Transport and transformation of nitrogen in permafrost-influenced catchments

Background/Question/Methods

In permafrost-influenced catchments, flow of water and transformations of nutrients occur within a shallow active layer of soils that thaw seasonally. Nitrogen (N) cycling in these catchments is characterized by rapid internal fluxes and recycling relative to small inputs and outputs. However, increasing evidence suggests that rising temperature in high-latitude catchments causes increased inorganic N availability in soils, and export to streams. Several mechanisms may explain unexpected export of N. First, thawing of deeper soils may introduce previously frozen organic N into the actively cycling pool.
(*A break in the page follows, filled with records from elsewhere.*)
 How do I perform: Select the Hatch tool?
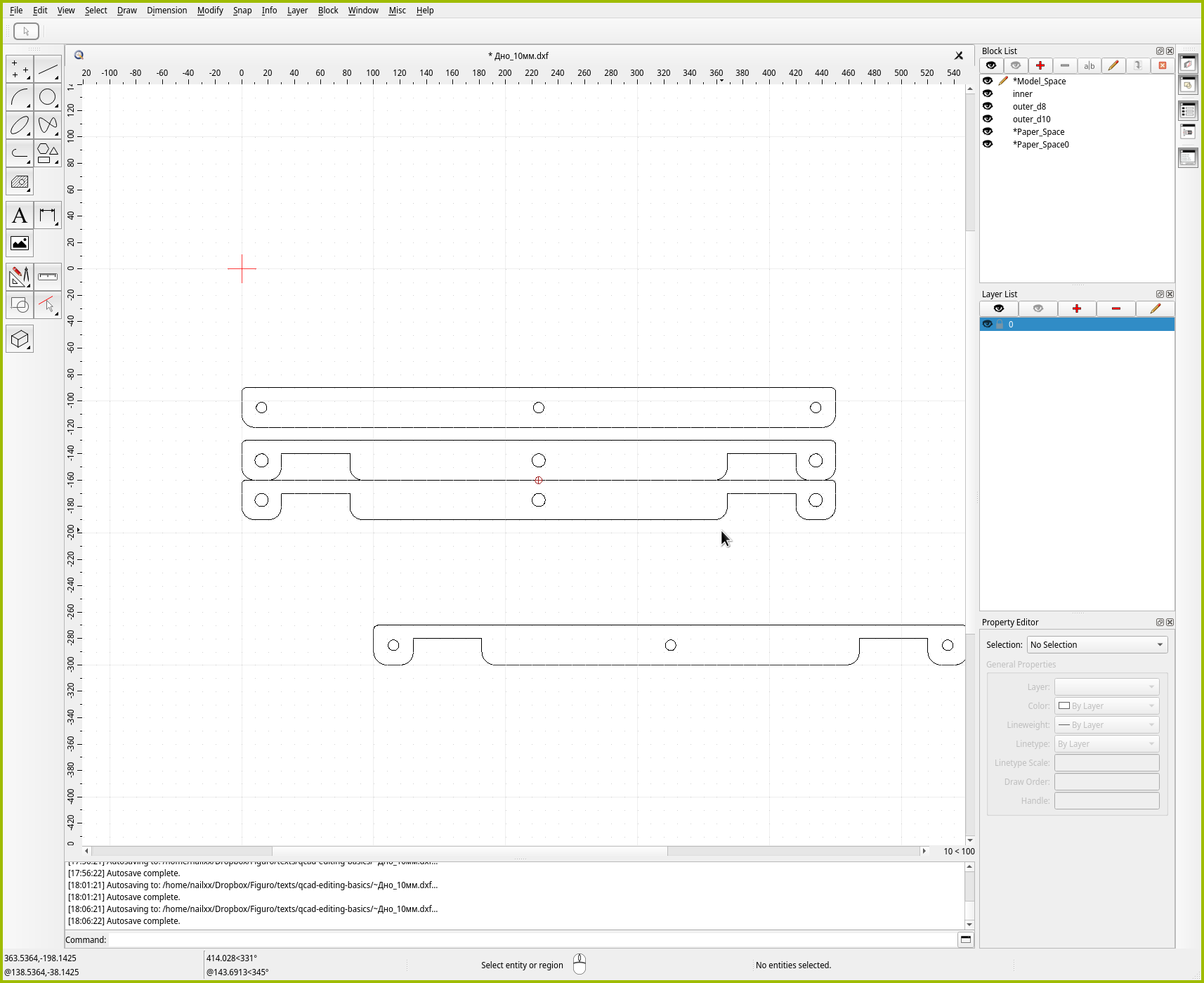click(x=20, y=182)
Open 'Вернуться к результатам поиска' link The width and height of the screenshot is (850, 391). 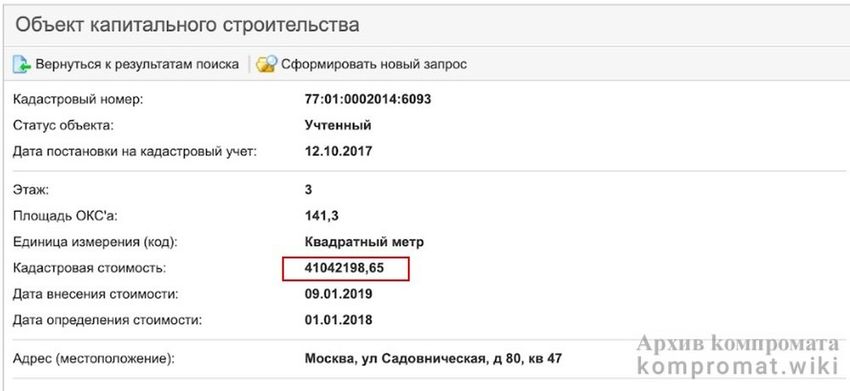137,65
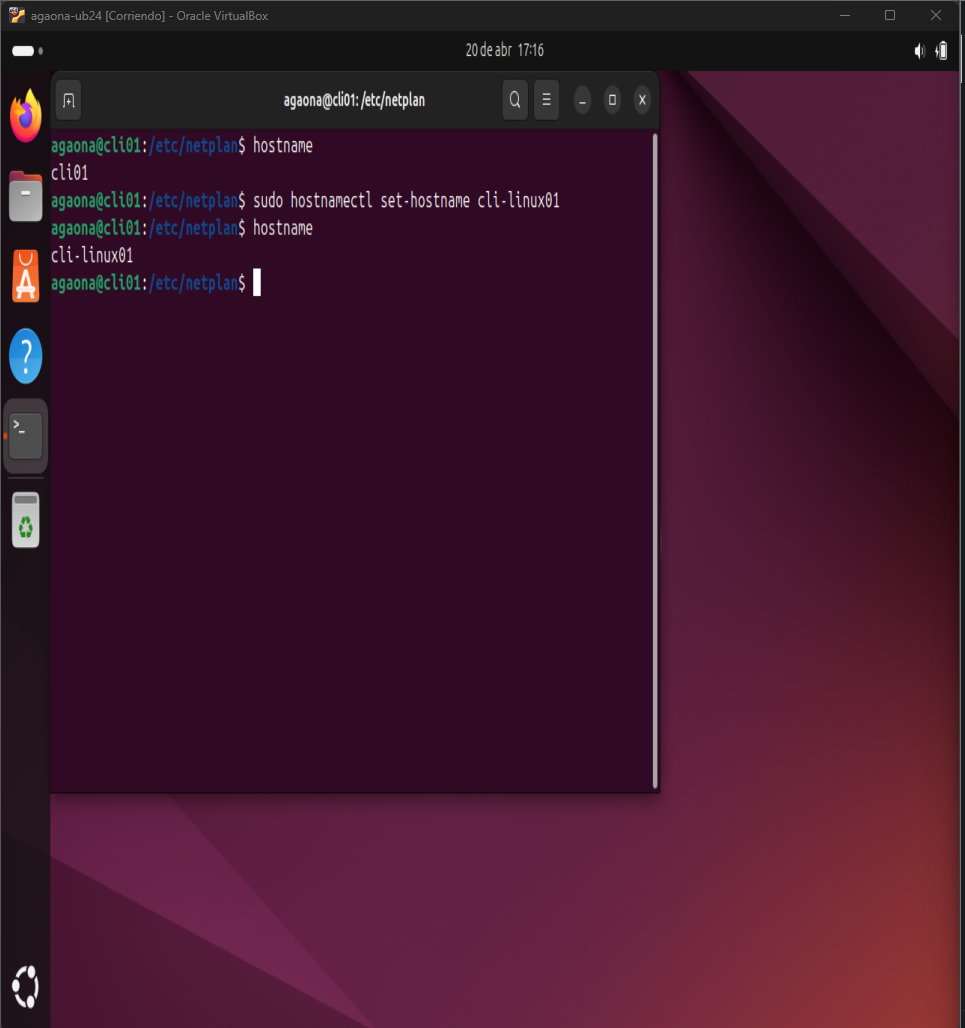Open system menu via the battery icon
The height and width of the screenshot is (1028, 965).
(941, 51)
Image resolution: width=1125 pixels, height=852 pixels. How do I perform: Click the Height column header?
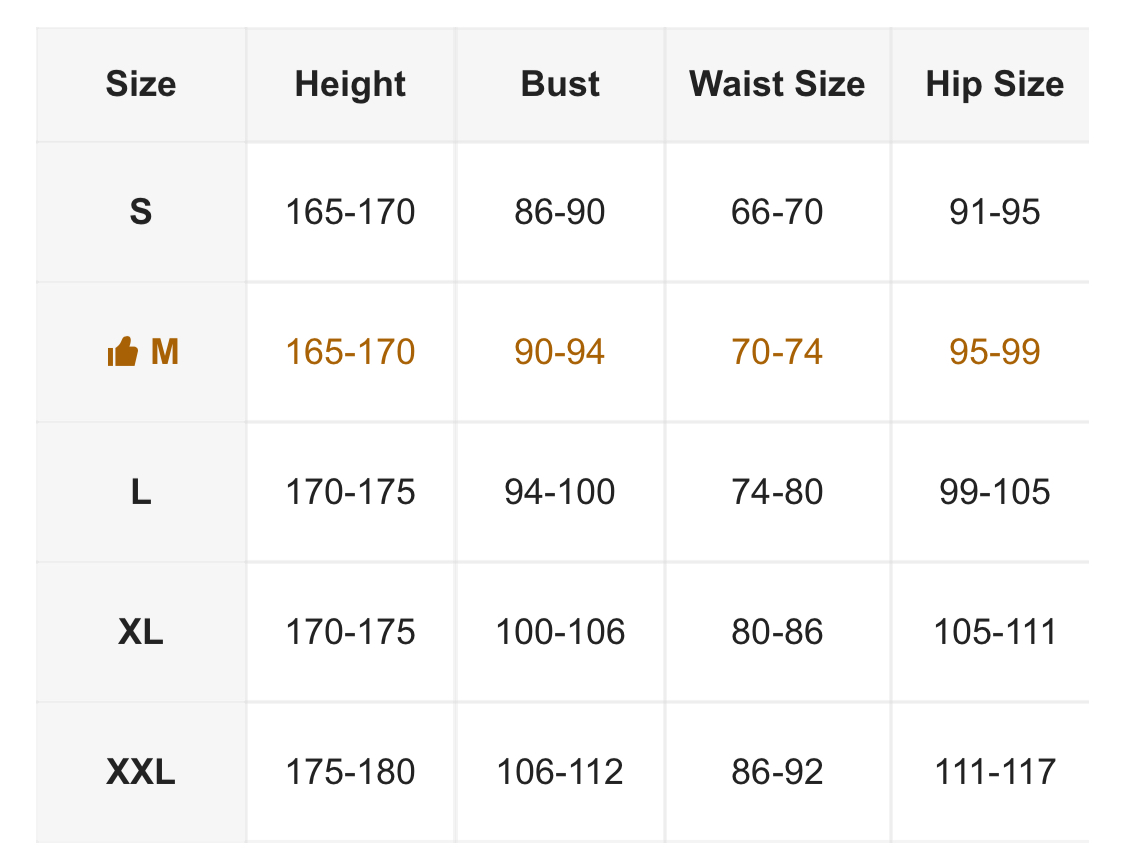[350, 84]
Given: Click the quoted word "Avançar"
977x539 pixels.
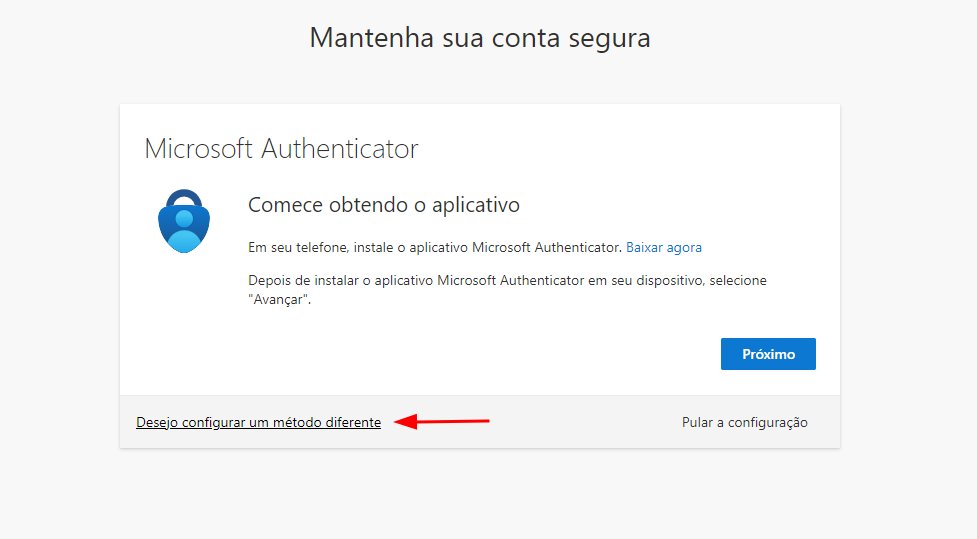Looking at the screenshot, I should [x=279, y=300].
Second, thawing beneath current rooting depths could constrain plant uptake of newly available N. Finally, lower C:N content of mineral soils compared to surface organic horizons may promote N mineralization and nitrification over assimilation and denitrification by microorganisms. We addressed the potential for increased depth of soil–stream flowpaths to influence export of inorganic N from high-arctic catchments by measuring rates of inorganic N uptake and denitrification in saturated, valley bottom soils of a boreal and an arctic catchment across a seasonal gradient of increasing thaw depth.

Results/Conclusions

Rates of net inorganic NH₄⁺ uptake, NO₃^– uptake, and denitrification ranged 0-1651, 0-4131, and 0-131 mg N m^-2 d^-1, respectively. Net N uptake and denitrification were greatest in snowmelt and summer when thaw depth was less than 20 cm, whereas little uptake or denitrification occurred when thaw depth exceeded 20 cm. Comparison of the time scales of transport and reaction using the Damköhler number indicated that the timescales of uptake and denitrification tended to be more rapid than transport despite large hydrologic fluxes during snowmelt runoff. Transport was more rapid than, or nearly equivalent to the timescale of reaction later in the thaw season, indicating greater potential for export of inorganic N as the soil–stream flowpath deepens. Using seasonal increases in thaw depth as a proxy for long-term changes in active layer depth, these patterns imply that shallow flowpaths contribute to retention and removal of inorganic N, whereas a deepening active layer may result in flowpath bypass of N sinks, and increased export of N from soils to streams.